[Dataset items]
▶

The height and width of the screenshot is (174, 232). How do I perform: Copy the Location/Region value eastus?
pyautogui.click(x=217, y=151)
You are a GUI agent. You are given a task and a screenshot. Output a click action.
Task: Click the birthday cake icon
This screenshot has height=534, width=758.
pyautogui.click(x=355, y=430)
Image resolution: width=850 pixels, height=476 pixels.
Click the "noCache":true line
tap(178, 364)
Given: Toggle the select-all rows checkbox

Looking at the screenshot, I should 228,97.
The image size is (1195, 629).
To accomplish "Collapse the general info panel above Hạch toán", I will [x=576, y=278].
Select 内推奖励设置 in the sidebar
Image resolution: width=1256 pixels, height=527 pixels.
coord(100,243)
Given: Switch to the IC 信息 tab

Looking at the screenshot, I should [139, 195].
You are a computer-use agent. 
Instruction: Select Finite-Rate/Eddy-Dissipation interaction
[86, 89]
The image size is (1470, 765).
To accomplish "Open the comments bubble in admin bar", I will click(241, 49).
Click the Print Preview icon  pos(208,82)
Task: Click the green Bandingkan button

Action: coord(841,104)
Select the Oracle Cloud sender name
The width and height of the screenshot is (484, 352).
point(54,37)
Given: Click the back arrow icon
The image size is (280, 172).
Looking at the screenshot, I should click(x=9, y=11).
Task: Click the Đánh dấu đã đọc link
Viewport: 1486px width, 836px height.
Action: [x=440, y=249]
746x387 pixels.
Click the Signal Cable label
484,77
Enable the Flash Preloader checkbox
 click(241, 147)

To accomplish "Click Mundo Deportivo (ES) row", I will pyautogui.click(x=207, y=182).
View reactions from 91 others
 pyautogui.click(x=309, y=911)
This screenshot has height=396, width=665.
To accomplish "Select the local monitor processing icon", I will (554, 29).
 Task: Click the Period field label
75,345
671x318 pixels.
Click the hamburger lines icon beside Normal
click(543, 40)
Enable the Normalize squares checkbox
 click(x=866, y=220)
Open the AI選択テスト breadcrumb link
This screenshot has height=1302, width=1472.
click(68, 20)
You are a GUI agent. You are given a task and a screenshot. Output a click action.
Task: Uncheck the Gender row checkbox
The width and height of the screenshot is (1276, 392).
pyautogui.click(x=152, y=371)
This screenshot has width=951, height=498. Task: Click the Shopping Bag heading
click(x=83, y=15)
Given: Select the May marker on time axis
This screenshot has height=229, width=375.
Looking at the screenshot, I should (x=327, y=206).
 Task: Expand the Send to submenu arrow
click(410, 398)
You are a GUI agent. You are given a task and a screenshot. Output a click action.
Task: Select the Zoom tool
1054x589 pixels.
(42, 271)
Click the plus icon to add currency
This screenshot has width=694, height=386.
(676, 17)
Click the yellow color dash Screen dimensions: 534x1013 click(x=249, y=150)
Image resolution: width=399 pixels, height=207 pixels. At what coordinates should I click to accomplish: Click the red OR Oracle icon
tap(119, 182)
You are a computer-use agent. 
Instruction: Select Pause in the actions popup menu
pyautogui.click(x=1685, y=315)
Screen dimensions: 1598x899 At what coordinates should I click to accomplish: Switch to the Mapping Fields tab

◀

▸ DIRECTIONS: Reproduce all of the material above line for line, without changing anything.

▸ REPLY TO THE EXERCISE:
The height and width of the screenshot is (174, 232). How do I perform: Copy the Location/Region value eastus?
pyautogui.click(x=217, y=151)
You are a GUI agent. You are given a task and a screenshot. Output a click action.
Task: Click the birthday cake icon
This screenshot has height=534, width=758.
pyautogui.click(x=355, y=430)
Image resolution: width=850 pixels, height=476 pixels.
Click the "noCache":true line
tap(178, 364)
Given: Toggle the select-all rows checkbox

Looking at the screenshot, I should 228,97.
The image size is (1195, 629).
To accomplish "Collapse the general info panel above Hạch toán", I will [x=576, y=278].
Select 内推奖励设置 in the sidebar
Image resolution: width=1256 pixels, height=527 pixels.
coord(100,243)
Given: Switch to the IC 信息 tab

Looking at the screenshot, I should [139, 195].
You are a computer-use agent. 
Instruction: Select Finite-Rate/Eddy-Dissipation interaction
[86, 89]
The image size is (1470, 765).
To accomplish "Open the comments bubble in admin bar", I will click(241, 49).
Click the Print Preview icon  pos(208,82)
Task: Click the green Bandingkan button

Action: coord(841,104)
Select the Oracle Cloud sender name
The width and height of the screenshot is (484, 352).
point(54,37)
Given: Click the back arrow icon
The image size is (280, 172).
Looking at the screenshot, I should click(x=9, y=11).
Task: Click the Đánh dấu đã đọc link
Viewport: 1486px width, 836px height.
Action: [x=440, y=249]
746x387 pixels.
Click the Signal Cable label
484,77
Enable the Flash Preloader checkbox
 click(241, 147)

To accomplish "Click Mundo Deportivo (ES) row", I will pyautogui.click(x=207, y=182).
View reactions from 91 others
 pyautogui.click(x=309, y=911)
This screenshot has height=396, width=665.
To accomplish "Select the local monitor processing icon", I will (554, 29).
 Task: Click the Period field label
75,345
671x318 pixels.
Click the hamburger lines icon beside Normal
click(543, 40)
Enable the Normalize squares checkbox
 click(x=866, y=220)
Open the AI選択テスト breadcrumb link
This screenshot has height=1302, width=1472.
click(68, 20)
You are a GUI agent. You are given a task and a screenshot. Output a click action.
Task: Uncheck the Gender row checkbox
The width and height of the screenshot is (1276, 392).
pyautogui.click(x=152, y=371)
This screenshot has width=951, height=498. Task: Click the Shopping Bag heading
click(x=83, y=15)
Given: Select the May marker on time axis
This screenshot has height=229, width=375.
Looking at the screenshot, I should (x=327, y=206).
 Task: Expand the Send to submenu arrow
click(410, 398)
You are a GUI agent. You are given a task and a screenshot. Output a click action.
Task: Select the Zoom tool
1054x589 pixels.
(42, 271)
Click the plus icon to add currency
This screenshot has width=694, height=386.
(676, 17)
Click the yellow color dash Screen dimensions: 534x1013 click(x=249, y=150)
Image resolution: width=399 pixels, height=207 pixels. At what coordinates should I click to accomplish: Click the red OR Oracle icon
tap(119, 182)
You are a computer-use agent. 
Instruction: Select Pause in the actions popup menu
pyautogui.click(x=1685, y=315)
Screen dimensions: 1598x899 At what coordinates should I click to accomplish: Switch to the Mapping Fields tab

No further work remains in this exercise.